About this task
What you write should be an exact repeat of the lines from the one with "Given: Select the Full Screen Apps mode" through the final line below, minus the pictures.

Material shown
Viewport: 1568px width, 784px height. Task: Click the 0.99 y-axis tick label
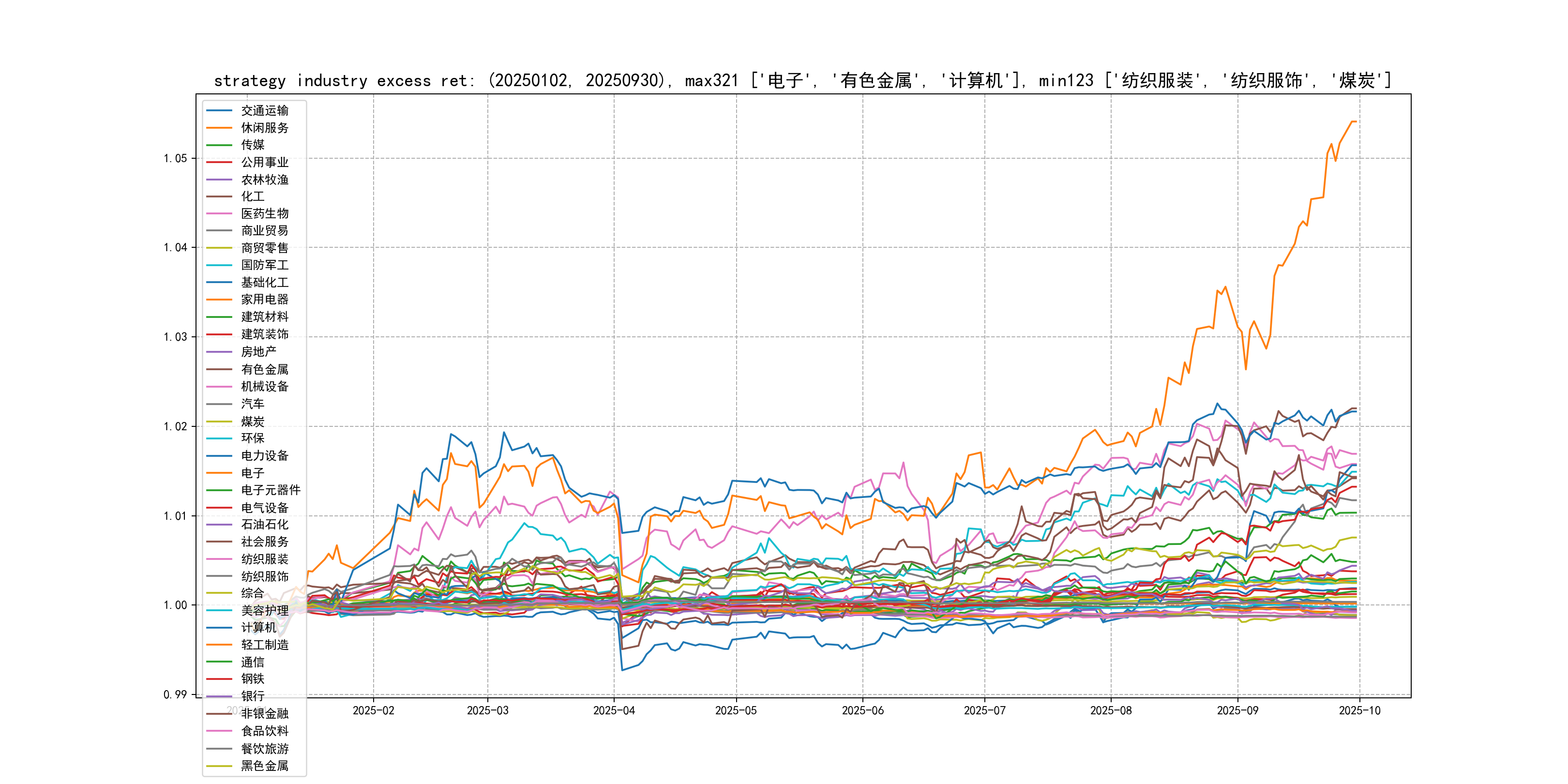pos(175,694)
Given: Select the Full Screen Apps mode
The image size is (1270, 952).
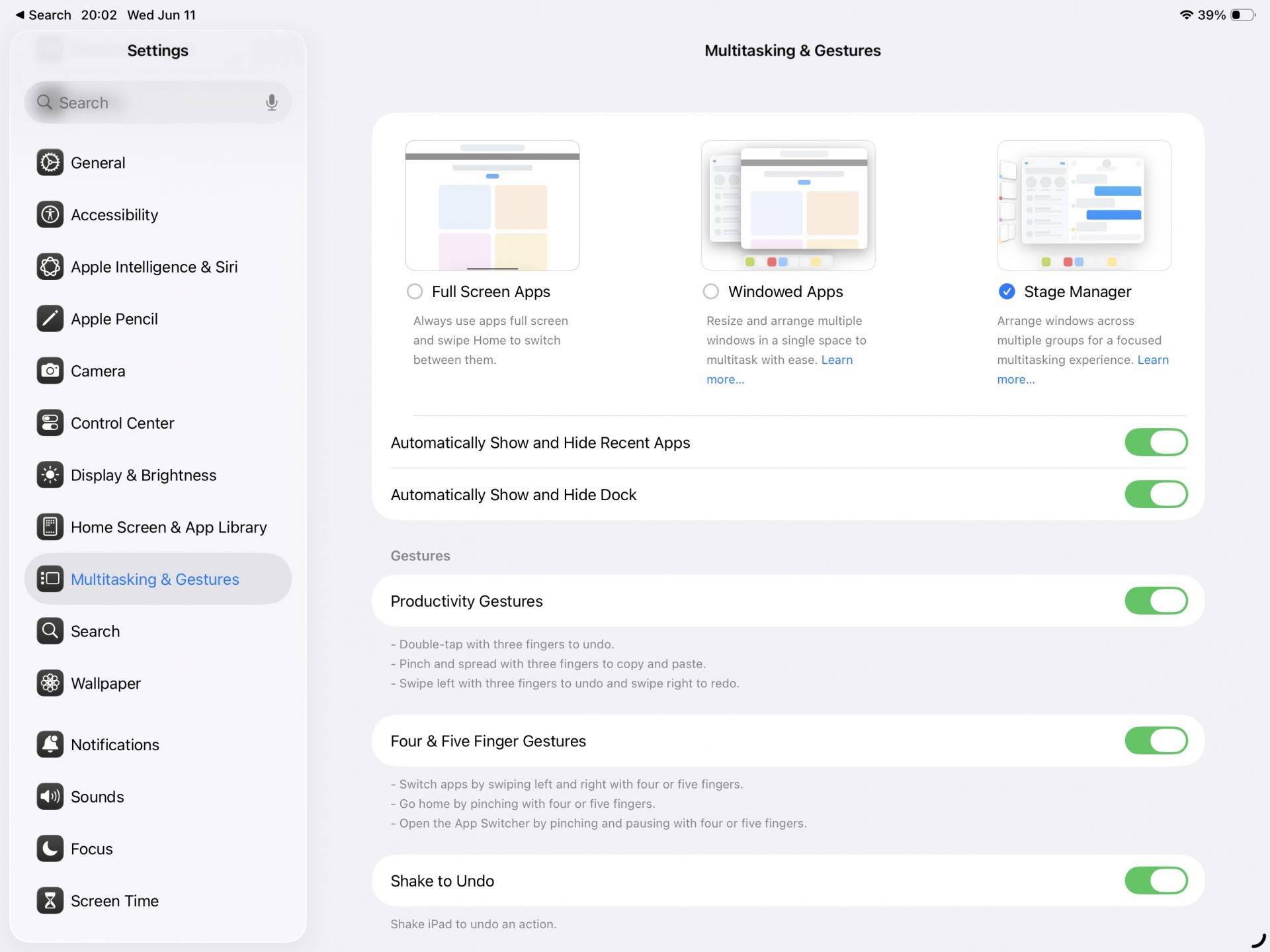Looking at the screenshot, I should pyautogui.click(x=415, y=291).
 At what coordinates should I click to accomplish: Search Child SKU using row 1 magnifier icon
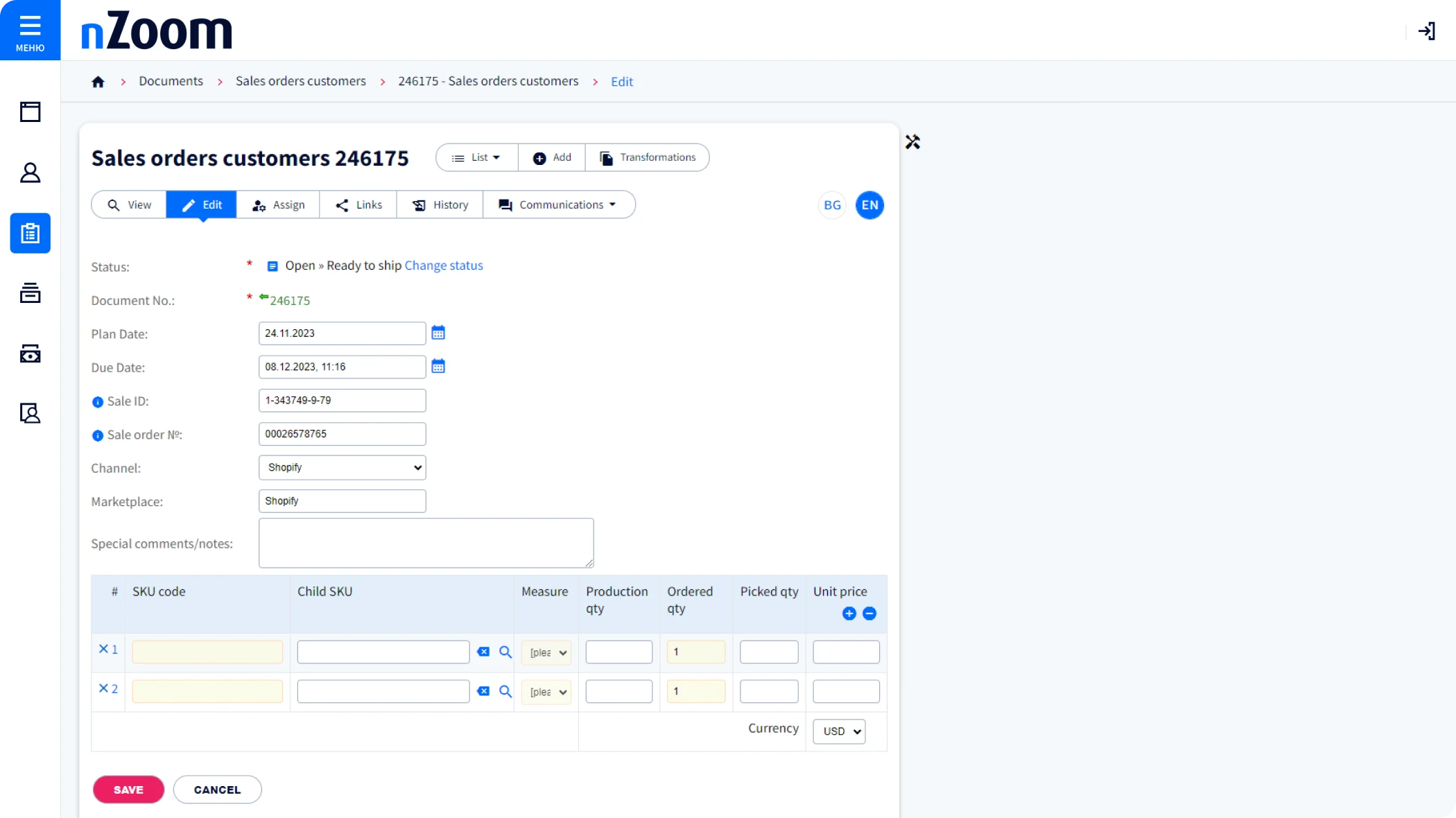[x=505, y=652]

Exercise output
Given: Select the Full Screen Apps mode
The image size is (1270, 952).
Looking at the screenshot, I should pyautogui.click(x=415, y=291).
 At what coordinates should I click to accomplish: Search Child SKU using row 1 magnifier icon
[x=505, y=652]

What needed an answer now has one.